Combine with Compression: The Iceman pads are floppy and don’t hug your leg.  So take a pair of pajamas or lounge pants with some stretch in them (you DO have some pants like this, right?) and wrap them around the cooling pads. The Iceman does come with a flexible strap, but I find this works better. Try it- the compression feels great.

Before and After (golden doodle not included, sorry!)

If you have little bolsters, you can make the whole package snug, like so:

Alternate Cold with Activity: Before your surgery, as you struggled with pain and/or stiffness, you may have discovered the benefits of alternating heat with cold. For instance, alternating a heating pad with a cold pack, or standing in the shower and alternating hot with full-on cold (for a few seconds, it doesn’t feel cold at all).
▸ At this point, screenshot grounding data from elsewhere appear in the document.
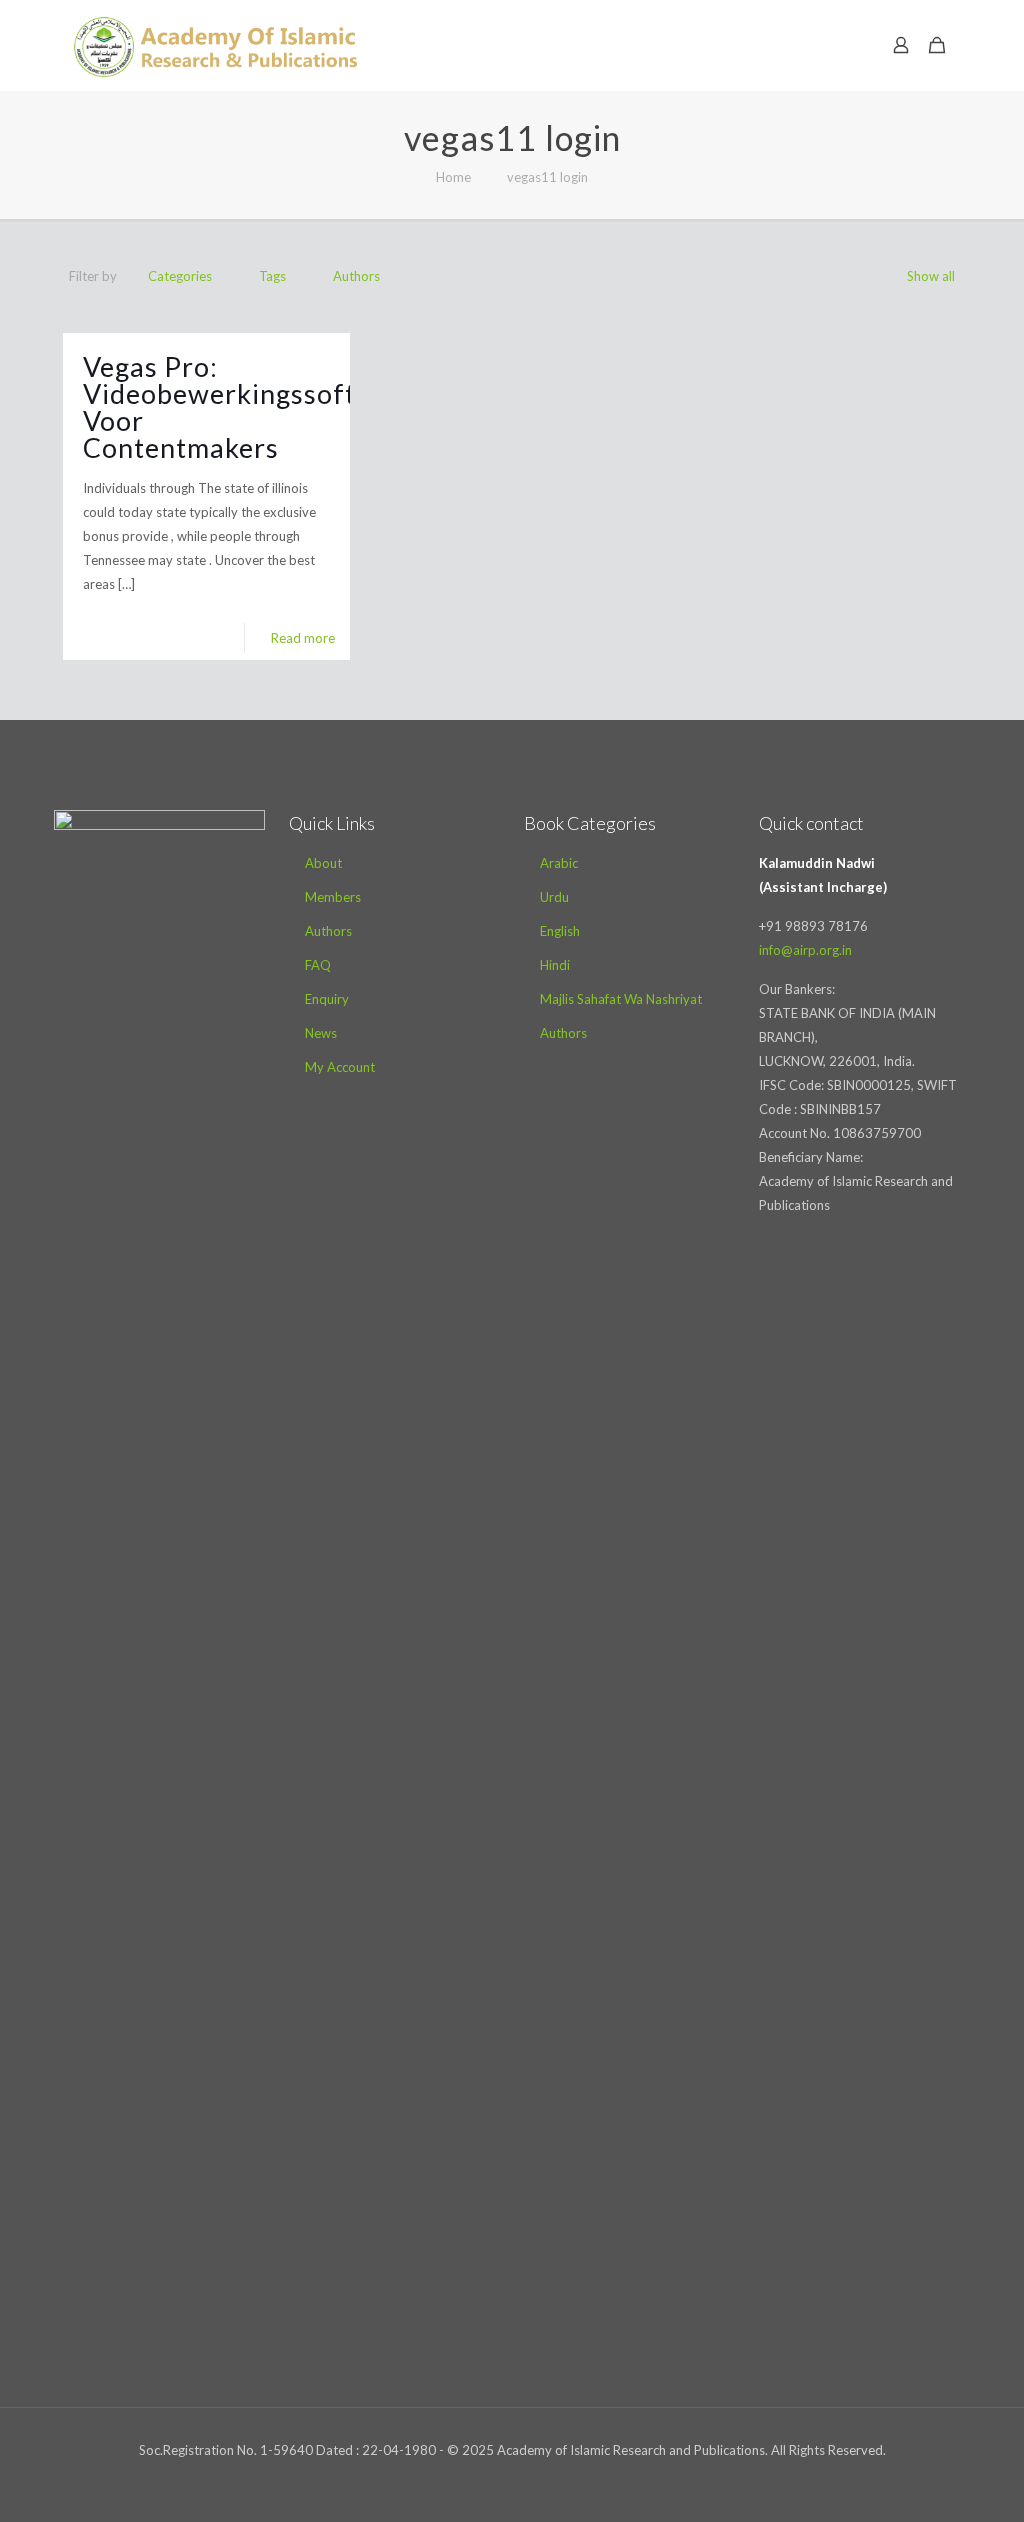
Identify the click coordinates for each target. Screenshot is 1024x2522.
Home (453, 177)
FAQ (318, 965)
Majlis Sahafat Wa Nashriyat (621, 999)
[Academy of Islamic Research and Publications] (215, 45)
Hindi (555, 965)
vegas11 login (547, 177)
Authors (356, 276)
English (560, 931)
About (323, 863)
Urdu (554, 897)
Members (333, 897)
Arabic (559, 863)
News (321, 1033)
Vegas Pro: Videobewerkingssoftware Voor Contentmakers (251, 407)
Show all (931, 276)
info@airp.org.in (805, 950)
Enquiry (327, 999)
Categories (180, 276)
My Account (340, 1067)
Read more (303, 638)
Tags (272, 276)
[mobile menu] (831, 45)
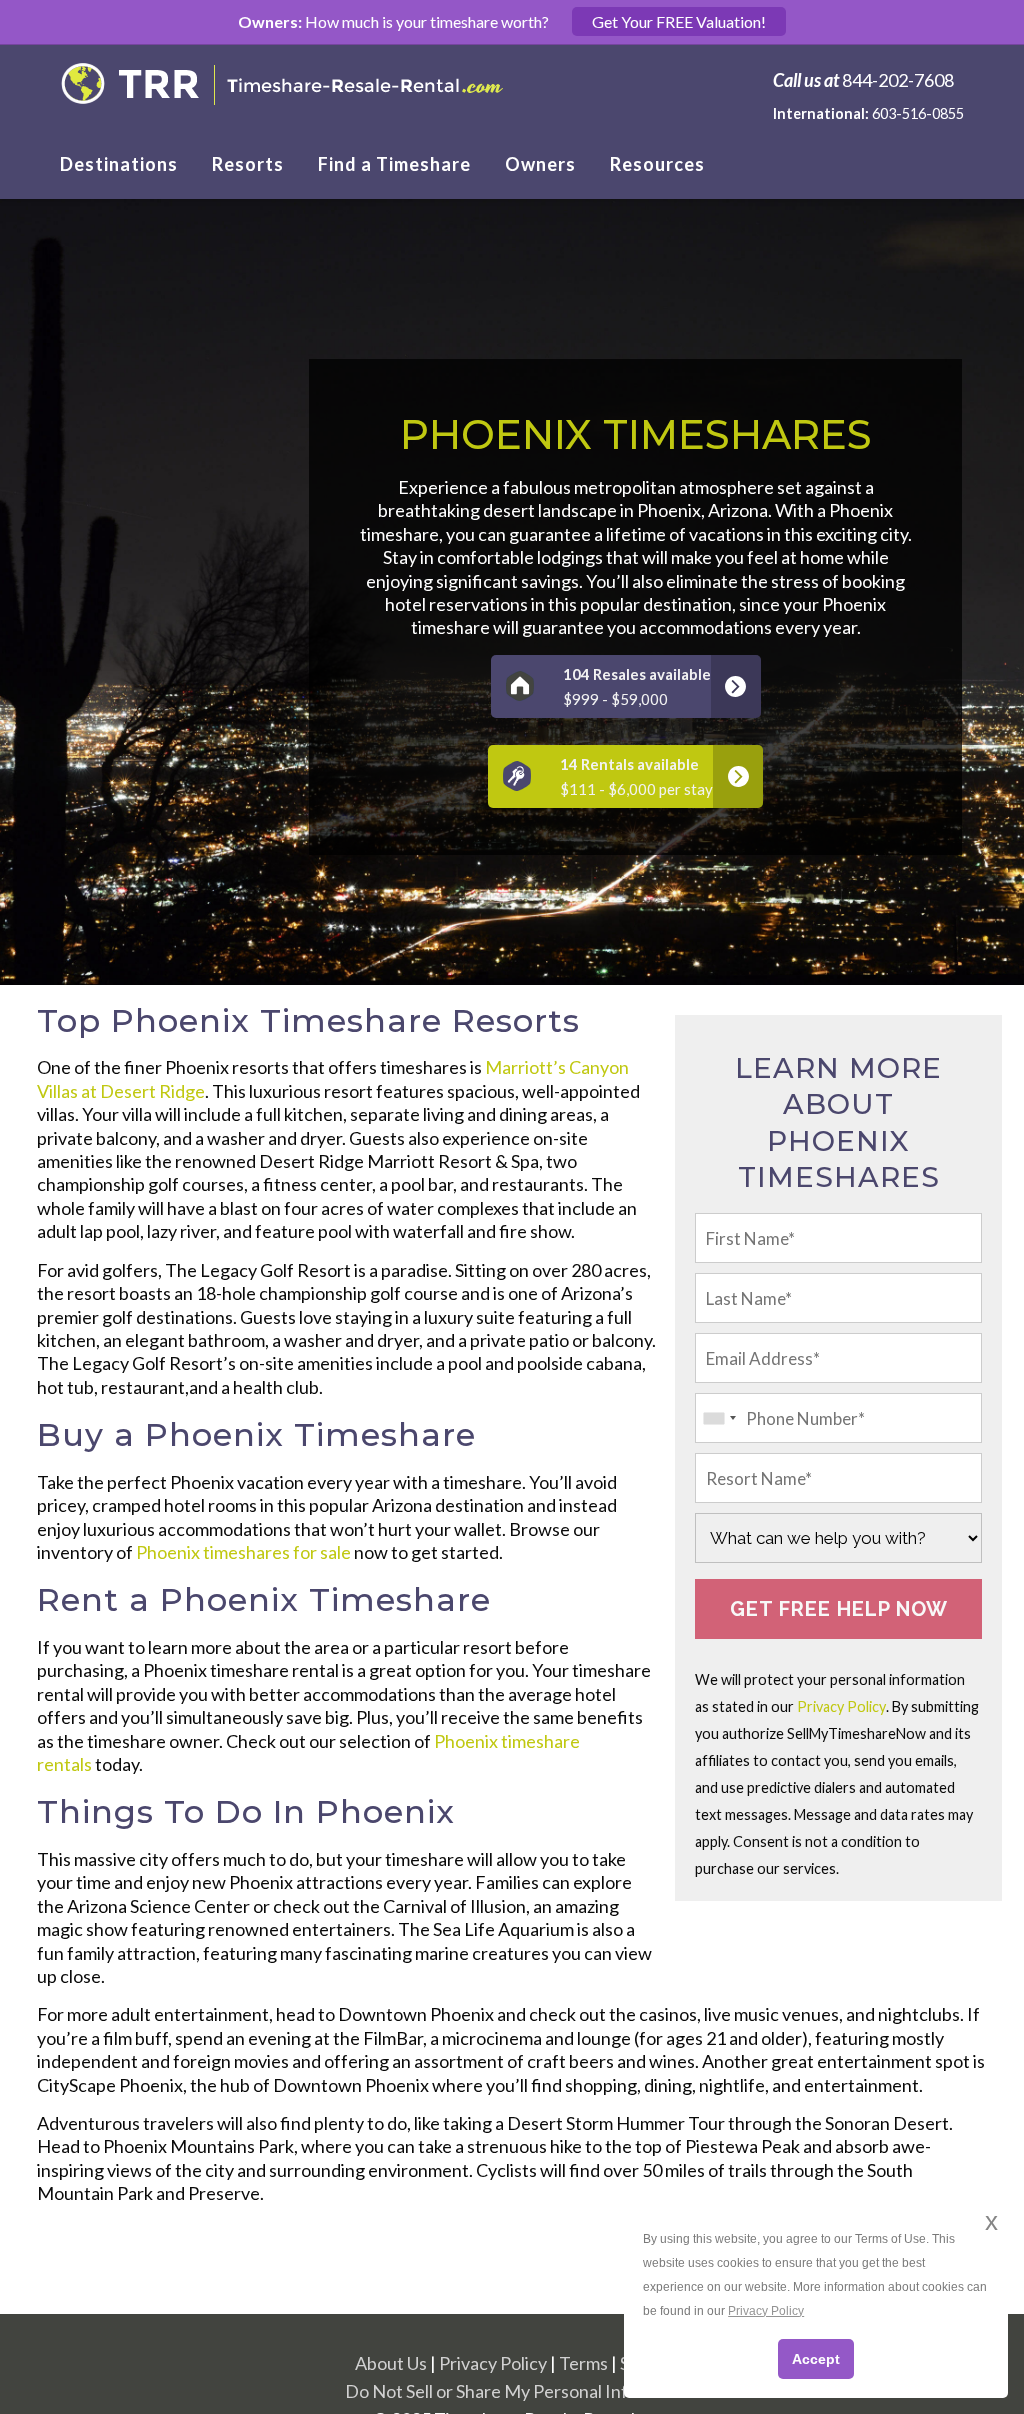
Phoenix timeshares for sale (243, 1552)
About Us (391, 2363)
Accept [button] (816, 2359)
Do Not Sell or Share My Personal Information (522, 2391)
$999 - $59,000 (637, 686)
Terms (583, 2363)
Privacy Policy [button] (766, 2311)
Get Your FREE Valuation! (679, 21)
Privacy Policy (841, 1706)
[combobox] (719, 1418)
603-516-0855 (918, 113)
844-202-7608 (898, 80)
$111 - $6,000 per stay (636, 776)
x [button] (991, 2221)
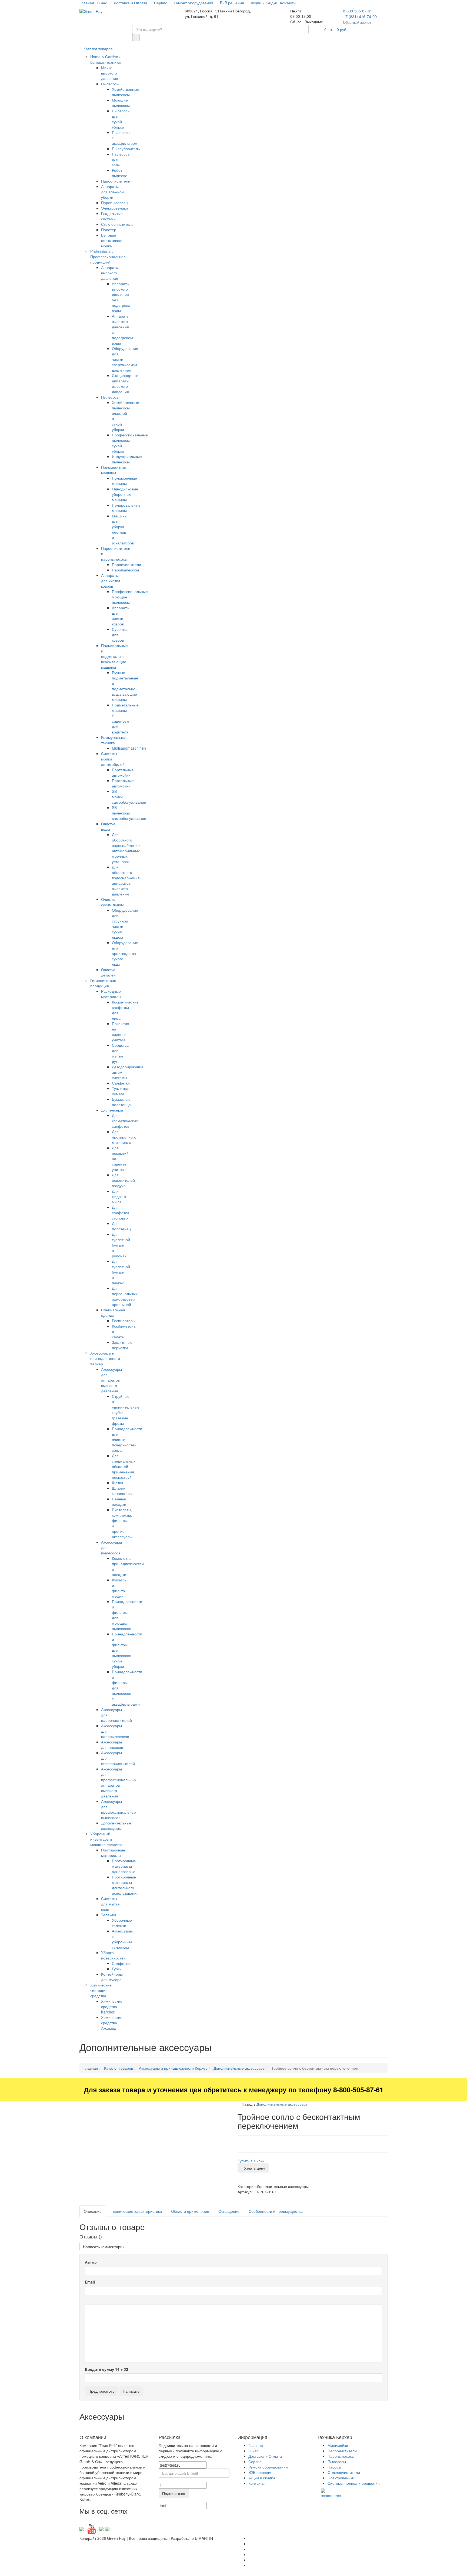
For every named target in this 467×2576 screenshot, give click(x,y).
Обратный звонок (357, 22)
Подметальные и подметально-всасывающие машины (114, 656)
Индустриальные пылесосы (127, 459)
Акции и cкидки (264, 2)
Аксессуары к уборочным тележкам (122, 1939)
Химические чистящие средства (101, 1990)
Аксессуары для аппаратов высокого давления (111, 1379)
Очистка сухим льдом (112, 902)
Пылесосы (110, 83)
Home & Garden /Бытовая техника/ (105, 59)
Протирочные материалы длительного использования (125, 1885)
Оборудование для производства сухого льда (125, 953)
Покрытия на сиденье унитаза (120, 1031)
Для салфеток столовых (120, 1212)
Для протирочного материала (124, 1137)
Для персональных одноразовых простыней (125, 1296)
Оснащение (228, 2211)
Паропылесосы (114, 202)
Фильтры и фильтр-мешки (119, 1588)
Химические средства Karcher (111, 2006)
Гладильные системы (112, 216)
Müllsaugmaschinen (129, 748)
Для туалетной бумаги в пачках (121, 1271)
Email (90, 2282)
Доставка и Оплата (131, 2)
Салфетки (121, 1083)
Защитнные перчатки (122, 1344)
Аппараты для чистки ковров (110, 581)
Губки (117, 1968)
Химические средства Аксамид (111, 2023)
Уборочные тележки (122, 1922)
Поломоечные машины (113, 469)
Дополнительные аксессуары (116, 1825)
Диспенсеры (112, 1110)
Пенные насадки (119, 1501)
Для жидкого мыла (119, 1196)
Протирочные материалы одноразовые (124, 1866)
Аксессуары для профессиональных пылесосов (118, 1809)
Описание (93, 2211)
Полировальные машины (126, 507)
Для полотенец (121, 1226)
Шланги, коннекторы (122, 1490)
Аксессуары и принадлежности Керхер (105, 1358)
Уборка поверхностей (113, 1955)
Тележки (108, 1914)
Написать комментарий (104, 2246)
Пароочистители (115, 181)
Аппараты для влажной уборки (112, 192)
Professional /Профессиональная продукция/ (108, 256)
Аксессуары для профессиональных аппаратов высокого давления (118, 1782)
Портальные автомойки (123, 772)
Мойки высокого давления (109, 73)
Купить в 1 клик (251, 2160)
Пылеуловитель (126, 148)
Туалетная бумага (121, 1091)
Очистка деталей (108, 972)
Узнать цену (254, 2168)
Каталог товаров (98, 48)
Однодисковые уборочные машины (125, 494)
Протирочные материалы (113, 1852)
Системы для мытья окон (110, 1904)
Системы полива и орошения (354, 2483)
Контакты (288, 2)
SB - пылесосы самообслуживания (129, 813)
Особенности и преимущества (276, 2211)
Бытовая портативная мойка (112, 240)
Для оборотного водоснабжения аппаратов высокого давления (126, 880)
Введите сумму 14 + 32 (106, 2369)
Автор (91, 2262)
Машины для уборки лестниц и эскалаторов (123, 529)
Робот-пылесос (119, 172)
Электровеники (114, 208)
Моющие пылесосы (121, 102)
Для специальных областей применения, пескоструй (123, 1466)
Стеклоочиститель (117, 224)
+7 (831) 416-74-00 (360, 16)
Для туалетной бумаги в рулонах (121, 1244)
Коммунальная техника (114, 740)
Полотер (108, 229)
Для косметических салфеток (125, 1121)
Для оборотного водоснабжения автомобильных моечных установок (126, 848)
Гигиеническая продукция (103, 983)
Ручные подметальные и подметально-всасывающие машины (125, 686)
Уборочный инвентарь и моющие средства (106, 1839)
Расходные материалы (111, 993)
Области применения (190, 2211)
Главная (86, 2)
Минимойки (338, 2445)
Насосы (334, 2467)
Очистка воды (108, 826)
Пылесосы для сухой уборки (121, 119)
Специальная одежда (113, 1312)
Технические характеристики (136, 2211)
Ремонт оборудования (194, 2)
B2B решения (232, 2)
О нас (102, 2)
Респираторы (123, 1320)
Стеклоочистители (344, 2472)
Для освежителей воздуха (123, 1180)
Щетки (117, 1482)
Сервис (161, 2)
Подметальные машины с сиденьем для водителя (125, 718)
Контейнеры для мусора (112, 1976)
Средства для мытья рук (120, 1053)
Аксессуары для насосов (112, 1744)
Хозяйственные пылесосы (125, 91)
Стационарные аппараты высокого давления (125, 383)
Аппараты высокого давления (110, 273)
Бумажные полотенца (121, 1101)
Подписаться (173, 2493)
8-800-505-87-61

Not only is it invigorating, snapping us out of our ruminations, but it works on the muscles like a pump, alternating the expansive, increased circulation of heat with the contracting quality of cold. In addition to relieving pain more powerfully than using heat or cold separately, it wrings out the muscle, pushing out the lactic acid and whatever other sludge and stagnation has accumulated there. But what about post-op?  Thus far, I have only tried using a heat pad on my legs once (during week 6 post-op) and it neither helped nor felt like I should repeat it. So as an alternative I recommend doing your exercises, walking a little, or using a cold laser, which stimulates circulation without actual heat, and thus functions as a good stand-in for heat therapy.